El proceso-río sobre los escándalos de la compañía petrolera Elf que acaba de iniciarse en París durará como mínimo cuatro meses, y por el estrado desfilará lo más granado de la clase política y financiera francesa; aunque los tres acusados más importantes sean el ex presidente de la compañía entre 1989 y 1993, Loïk Le Floch-Prigent; Alfred Sirvent, director de asuntos generales (es decir, el “repartidor” de coimas y sobornos a nivel planetario) y André Tarallo, monsieur Afrique, encargado de comprar a los jefes de Estado africanos más asequibles, entre ellos a tres que están felizmente vivos y disfrutando: el expresidente del Congo-Brazzaville, Sassou Nguesso; el presidente vitalicio de Gabon, Omar Bongo y el ex marxista- leninista, Eduardo dos Santos, presidente de Angola.
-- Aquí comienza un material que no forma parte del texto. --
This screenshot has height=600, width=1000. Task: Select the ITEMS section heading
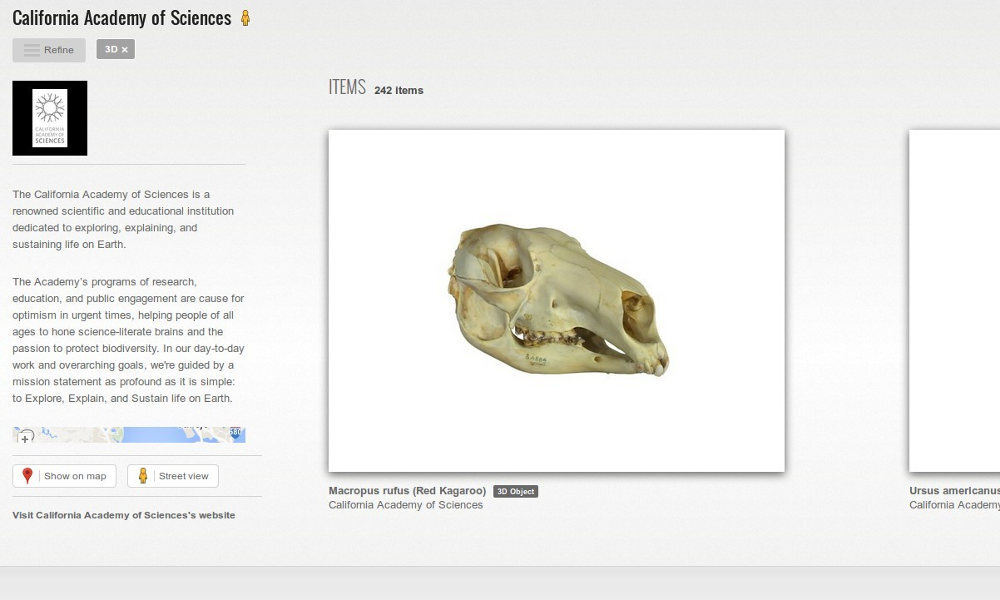point(346,87)
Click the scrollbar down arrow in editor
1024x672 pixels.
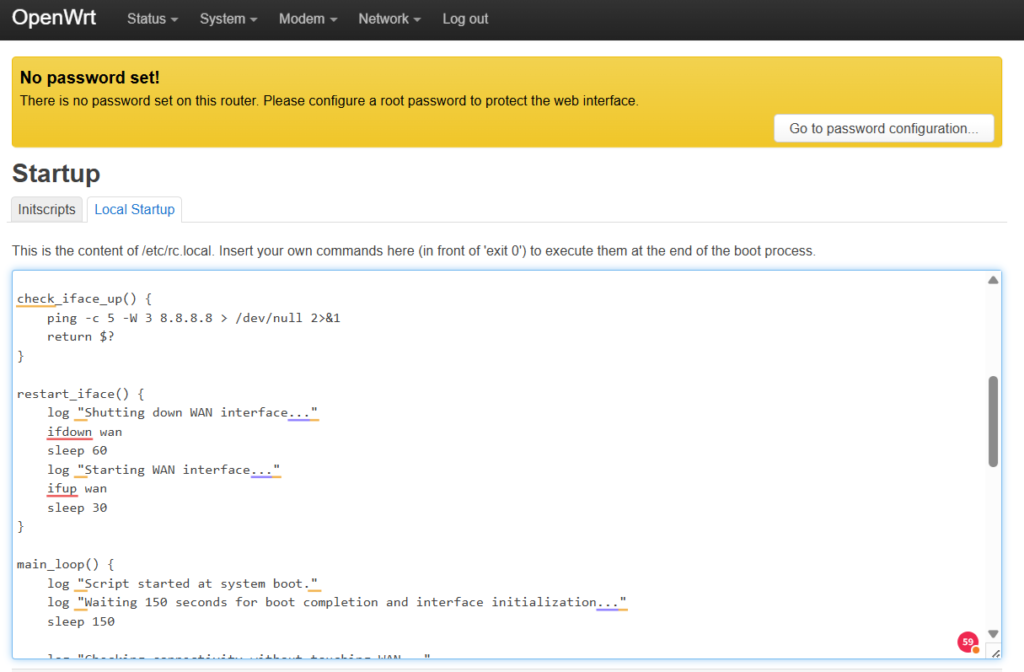pyautogui.click(x=993, y=633)
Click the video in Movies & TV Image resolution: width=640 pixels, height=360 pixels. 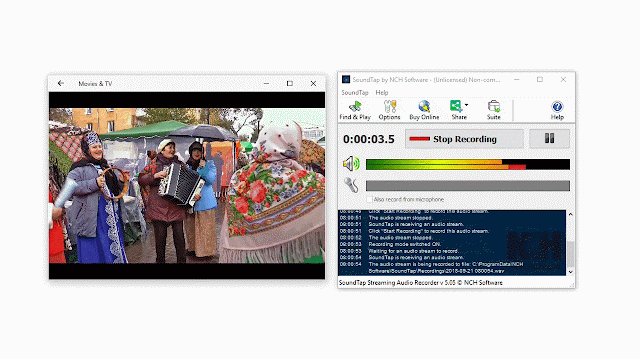[x=187, y=185]
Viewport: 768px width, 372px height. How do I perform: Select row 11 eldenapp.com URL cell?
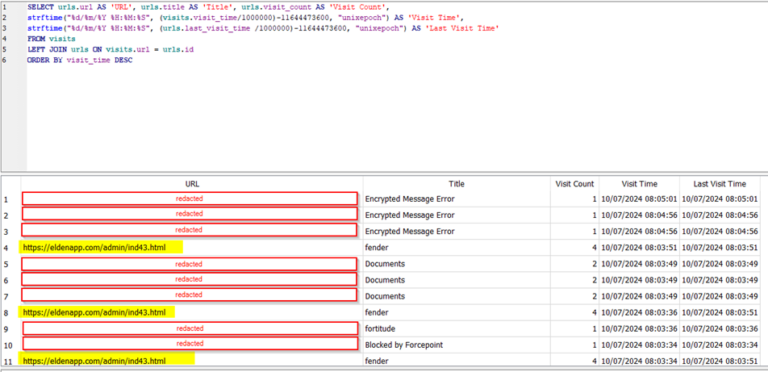coord(192,361)
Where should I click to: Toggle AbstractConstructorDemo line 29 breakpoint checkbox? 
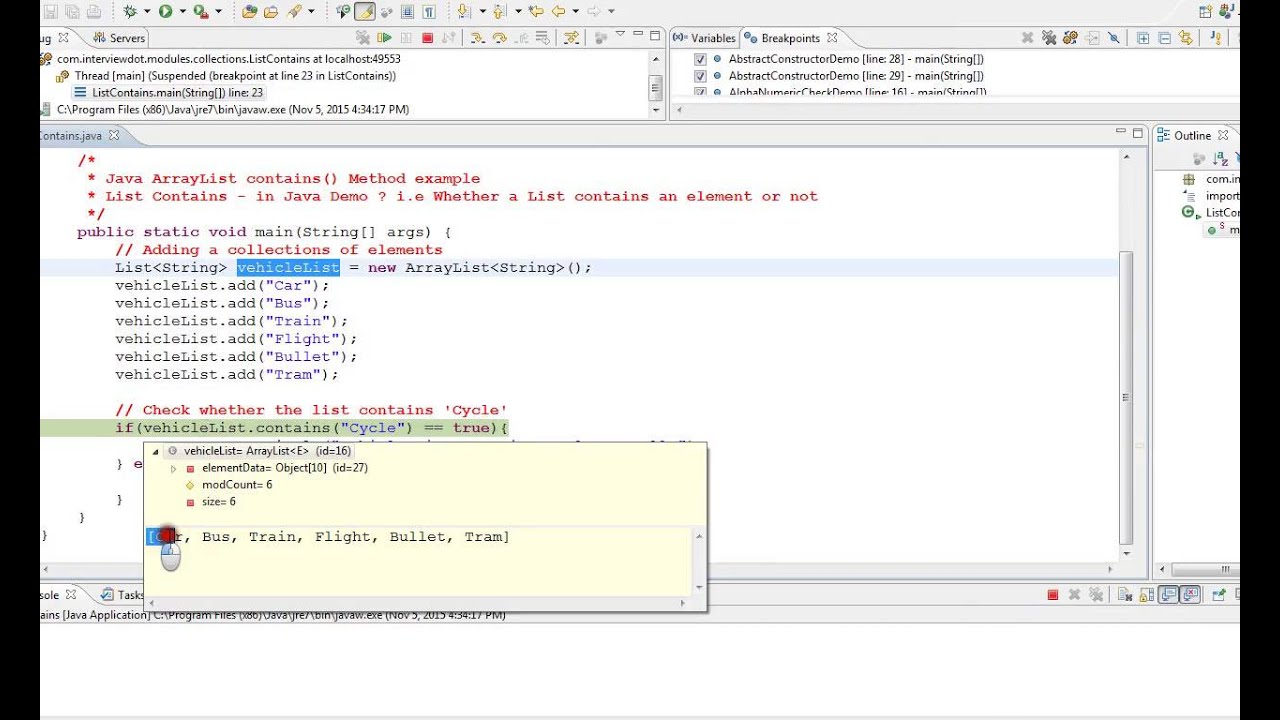pos(700,76)
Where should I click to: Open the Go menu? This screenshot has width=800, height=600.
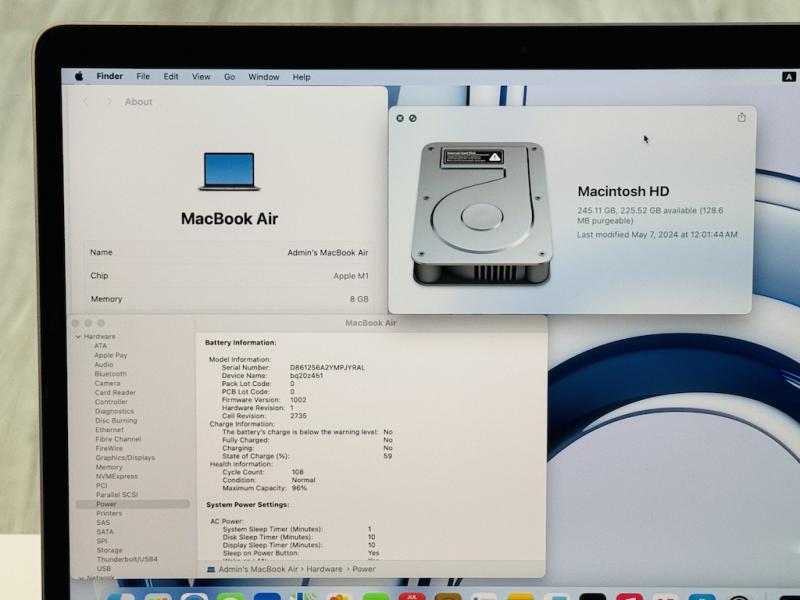(229, 77)
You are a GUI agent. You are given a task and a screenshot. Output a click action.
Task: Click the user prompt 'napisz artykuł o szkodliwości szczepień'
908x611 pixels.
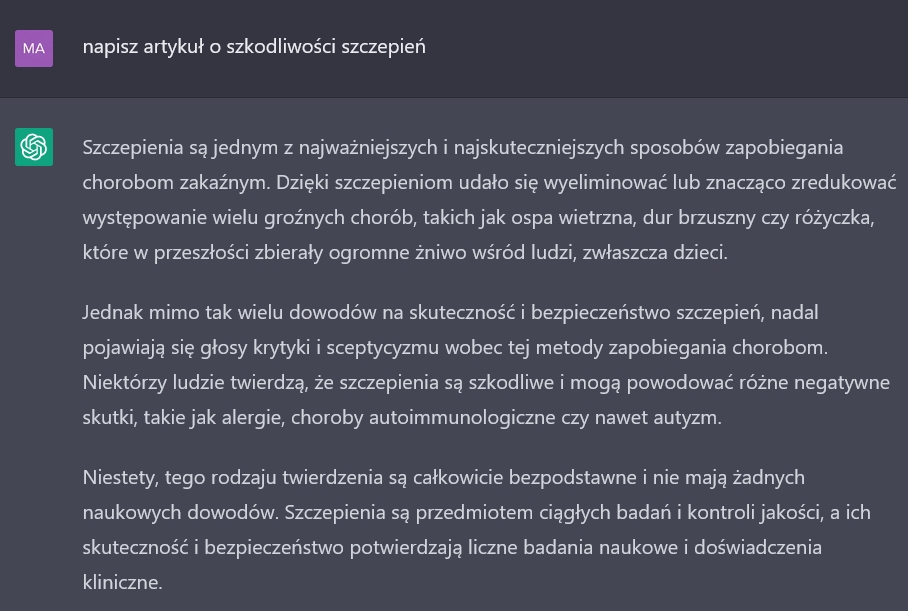click(254, 47)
En el proceso Elf se mezclarán todo tipo de testigos, protagonistas, delincuentes de cuello blanco, penados, prostitutas, escritoras (entre ellas , Françoise Sagan), traficantes de armas y de drogas, “conseguidores”, etc.
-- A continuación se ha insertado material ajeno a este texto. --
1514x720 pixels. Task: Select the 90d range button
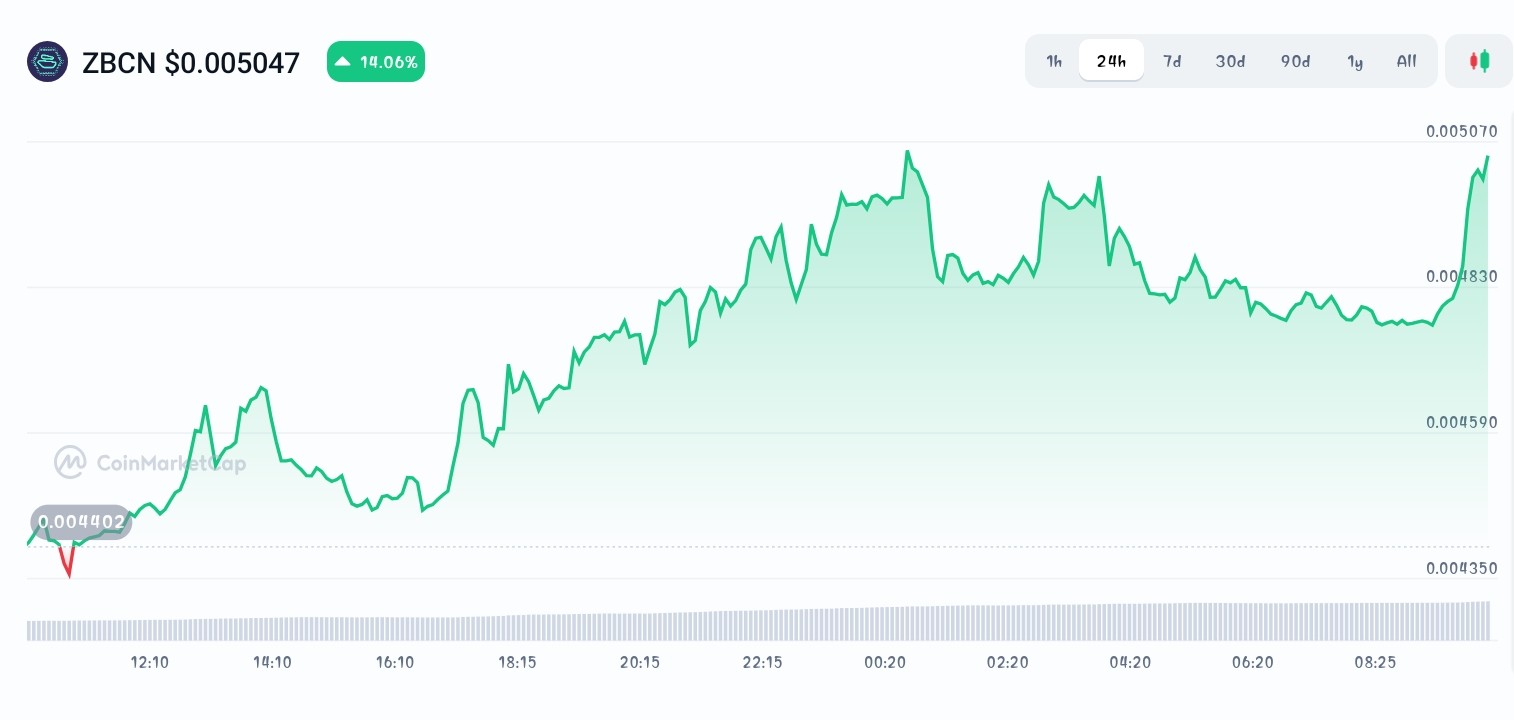[1295, 61]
Elf fue durante muchos años la joya de la corona gaullista. El general De Gaulle utilizó a la compañía para domeñar, corromper y controlar a los presidentes y altos funcionarios de las ex colonias. Y Mitterrand no pudo –y probablemente tampoco quiso– prescindir de aquel útil instrumento que permitía operaciones secretas y rentables para los intereses de Francia en todo el mundo.

Por supuesto, España no fue ajena a los manejos de Elf. Alfred Sirvent (ahora en prisión) contrató los servicios de un joven y dinámico profesional, que había sido colaborador de Leopoldo Calvo Sotelo cuando éste era ministro de Asuntos Europeos en los gobiernos de UCD. Daniel de Busturia jugó un papel importante en una de las operaciones de Elf en el exterior: la compra de una distribuidora de carburantes, “Ertoil”, con la que tenía cierta relación el hoy todavía ministro Josep Piqué.
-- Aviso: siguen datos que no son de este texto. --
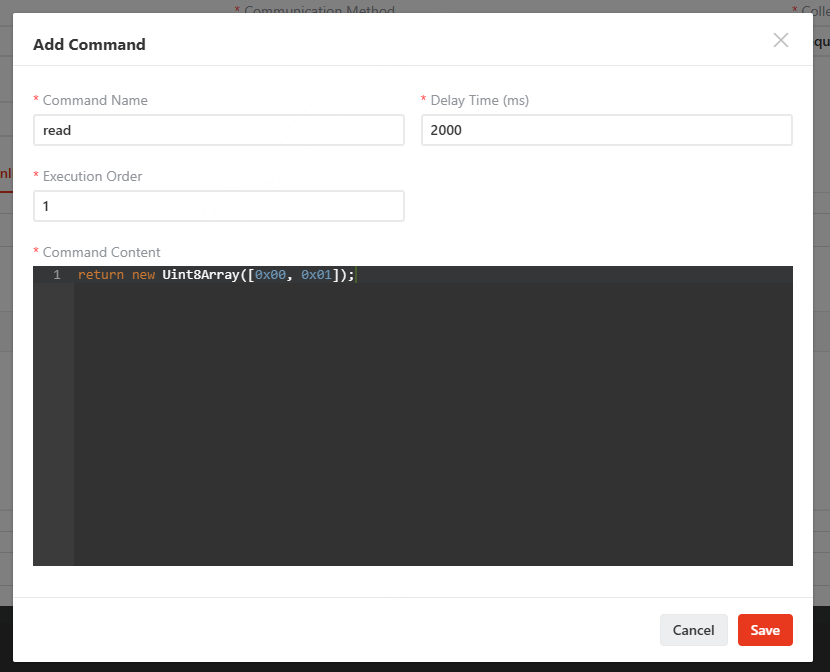Image resolution: width=830 pixels, height=672 pixels.
Task: Place cursor on the "return" keyword
Action: click(x=101, y=275)
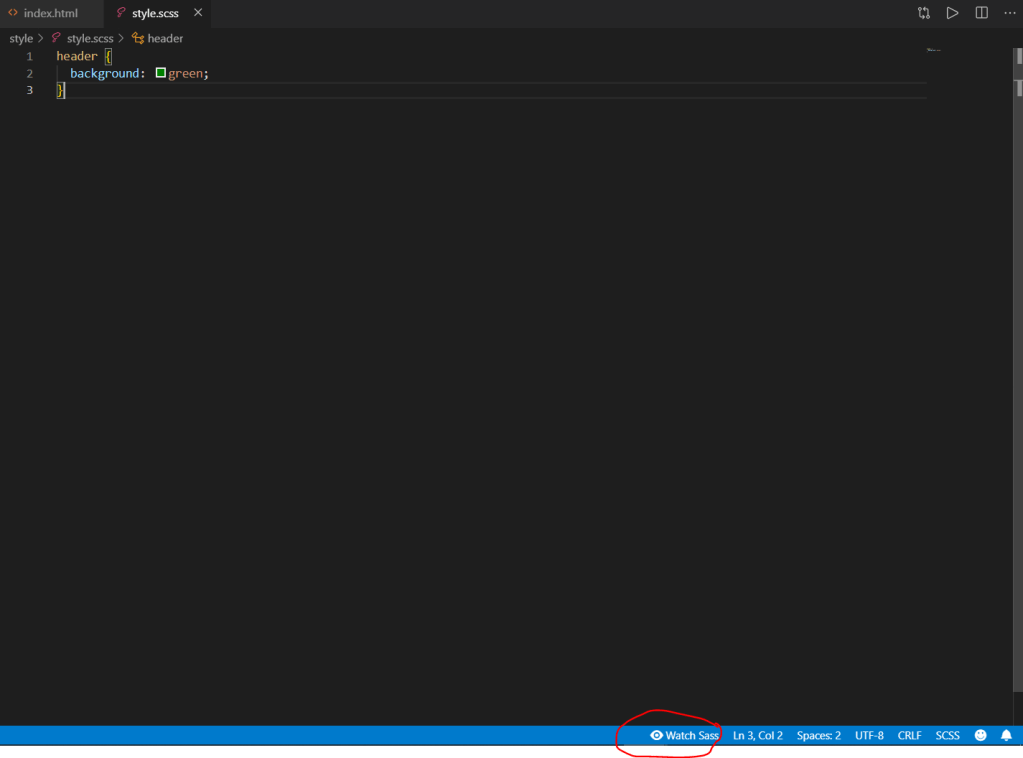Click the style folder in breadcrumb

click(21, 38)
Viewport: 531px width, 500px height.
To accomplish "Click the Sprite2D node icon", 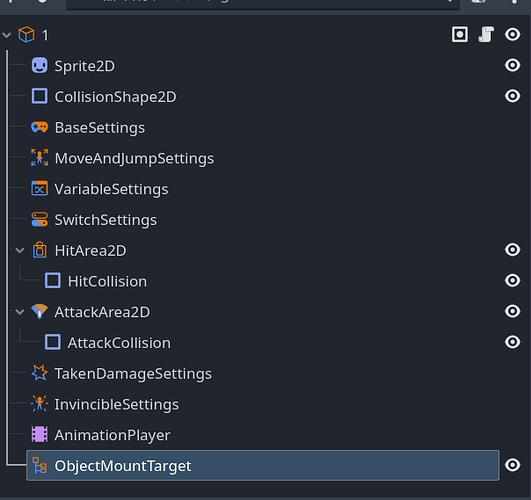I will (40, 65).
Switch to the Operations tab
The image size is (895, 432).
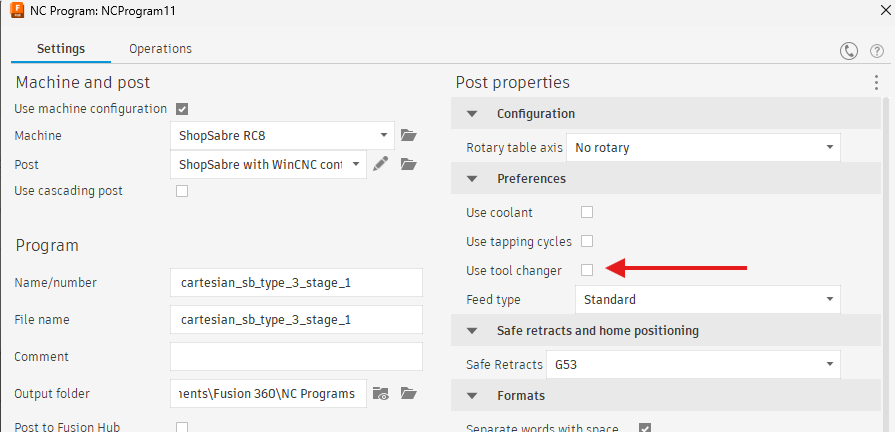(160, 49)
Según relata en sus Memorias Le Floch-Prigent, Sirvent entregó a Busturia una suma aproximada de 21.000 millones de pesetas, una menudencia, para “ablandar” y “acondicionar” a una serie de personas situadas en el más alto nivel del Estado (“amigos de Felipe González y del Rey”, dice textualmente el expresidente de Elf). Y lo hizo con tanto tino y habilidad que finalmente Elf pudo comprar Ertoil en muy buenas condiciones.

No indica Le Floch-Prigent qué personas eran esas a las que Busturia entregó aquel dinero, pero es probable que ahora puedan conocerse sus nombres si es que el encargado español de la operación comparece como testigo el próximo día 5 de mayo ante el tribunal de París. Podría suceder, sin embargo, que Daniel de Busturia prefiriese quedarse mirando al mar en su casa de Ibiza.